= Hinerangitoariari =

Māori artist

Hinerangitoariari (Winifred Margaret Belcher, née Foley; born 1950) is a Māori artist.

Born in Feilding, Hinerangitoariari is of Māori (Te Arawa, Uenuku-Kōpako, Ngāti Pikiao, Ngāti Whakaue) and Irish descent.

== Art ==
Hinerangitoariari is best known for her 8m long mural Karanga which was commissioned for and installed in the Aotea Centre on public view between 1990 and 2003. Intricately detailed, the painting features 12 major groupings of birds arranged to depict the 12 notes of a chromatic scale. Intertwined among birds and trees are aspects of Māori folklore based on the legends of Tāne. Hinerangitoariari worked on the painting for 10 months.

In 1992, Hinerangitoariari was named Palmerston North's first artist in residence as part of the Te Marae o Hine residency programme. Her project for this residency was entitled The 12 Heavens, and built on the thematic imagery of Karanga.

In 2003, Karanga was moved into storage due to an upgrade of the convention centre. The custodial owners of the work Karanga are Ngāti Whātua, and in 2005 the University of Auckland's Faculty of Engineering secured a loan of the artwork and displayed it in the School of Engineering main foyer. Hinerangitoariari's brother is a graduate of the Faculty of Engineering.

=== Group shows ===
Whenua Ora / Upon the Land at Waikato Museum, 2015.

Te Karohirohinga Taonga, Māori art from the Community at Waikato Museum, 1995. Hinerangitoariari exhibited four works on a creation theme - Io, Whero, Nga Wha and Tane.

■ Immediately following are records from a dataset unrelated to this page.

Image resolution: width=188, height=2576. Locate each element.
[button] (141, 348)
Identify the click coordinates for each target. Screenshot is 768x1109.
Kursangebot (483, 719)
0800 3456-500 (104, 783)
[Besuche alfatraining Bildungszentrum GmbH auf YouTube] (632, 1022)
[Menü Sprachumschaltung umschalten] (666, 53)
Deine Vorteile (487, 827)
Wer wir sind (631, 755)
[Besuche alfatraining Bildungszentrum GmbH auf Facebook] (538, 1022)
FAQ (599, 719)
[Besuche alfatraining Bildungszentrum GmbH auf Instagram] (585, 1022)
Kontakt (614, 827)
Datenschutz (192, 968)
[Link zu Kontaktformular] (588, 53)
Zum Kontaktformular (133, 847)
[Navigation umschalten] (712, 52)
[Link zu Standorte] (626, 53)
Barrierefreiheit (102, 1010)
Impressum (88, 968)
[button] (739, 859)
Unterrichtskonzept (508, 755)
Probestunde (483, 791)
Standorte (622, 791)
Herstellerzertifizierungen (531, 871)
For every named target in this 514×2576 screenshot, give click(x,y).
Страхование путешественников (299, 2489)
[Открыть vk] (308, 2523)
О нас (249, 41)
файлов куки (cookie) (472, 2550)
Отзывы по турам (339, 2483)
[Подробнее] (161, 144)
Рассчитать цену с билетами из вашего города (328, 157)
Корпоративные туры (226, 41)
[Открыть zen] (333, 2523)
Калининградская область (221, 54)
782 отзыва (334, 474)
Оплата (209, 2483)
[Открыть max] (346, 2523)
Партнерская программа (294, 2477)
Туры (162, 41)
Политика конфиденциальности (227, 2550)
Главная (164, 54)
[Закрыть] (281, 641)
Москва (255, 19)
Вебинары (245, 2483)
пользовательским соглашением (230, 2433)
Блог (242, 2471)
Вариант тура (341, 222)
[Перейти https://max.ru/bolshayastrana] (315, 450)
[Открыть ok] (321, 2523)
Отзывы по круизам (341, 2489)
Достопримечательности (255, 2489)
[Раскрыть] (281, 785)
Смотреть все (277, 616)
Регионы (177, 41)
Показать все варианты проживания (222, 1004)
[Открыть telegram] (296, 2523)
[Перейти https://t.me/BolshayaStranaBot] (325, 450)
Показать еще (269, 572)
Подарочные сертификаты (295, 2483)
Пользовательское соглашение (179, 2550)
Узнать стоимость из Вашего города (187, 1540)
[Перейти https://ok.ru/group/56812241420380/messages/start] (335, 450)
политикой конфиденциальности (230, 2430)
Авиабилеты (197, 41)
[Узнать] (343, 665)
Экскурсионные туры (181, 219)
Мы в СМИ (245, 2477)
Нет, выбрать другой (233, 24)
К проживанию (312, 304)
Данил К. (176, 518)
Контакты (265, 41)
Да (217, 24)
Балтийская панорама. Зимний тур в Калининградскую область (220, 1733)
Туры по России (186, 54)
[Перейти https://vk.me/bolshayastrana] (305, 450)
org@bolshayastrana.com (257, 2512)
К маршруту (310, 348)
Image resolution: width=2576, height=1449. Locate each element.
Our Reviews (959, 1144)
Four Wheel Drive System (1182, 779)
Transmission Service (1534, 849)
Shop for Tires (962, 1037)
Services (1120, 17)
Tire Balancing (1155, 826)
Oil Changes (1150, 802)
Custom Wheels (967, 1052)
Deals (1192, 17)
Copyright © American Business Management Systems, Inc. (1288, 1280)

Kohia ko Taikaka Anake at the National Art Gallery, 1990. At the time, this was the largest exhibition of Māori art to date.

== Personal life ==
Hinerangitoariari was born in the power substation village of Bunnythorpe, and her father Alf Foley was a generation engineer. The nearby Mangahao Power Station was built in the same year her father was born - 1924. In 2003, Hinerangitoariari moved to Mangaore Village, close to where she grew up.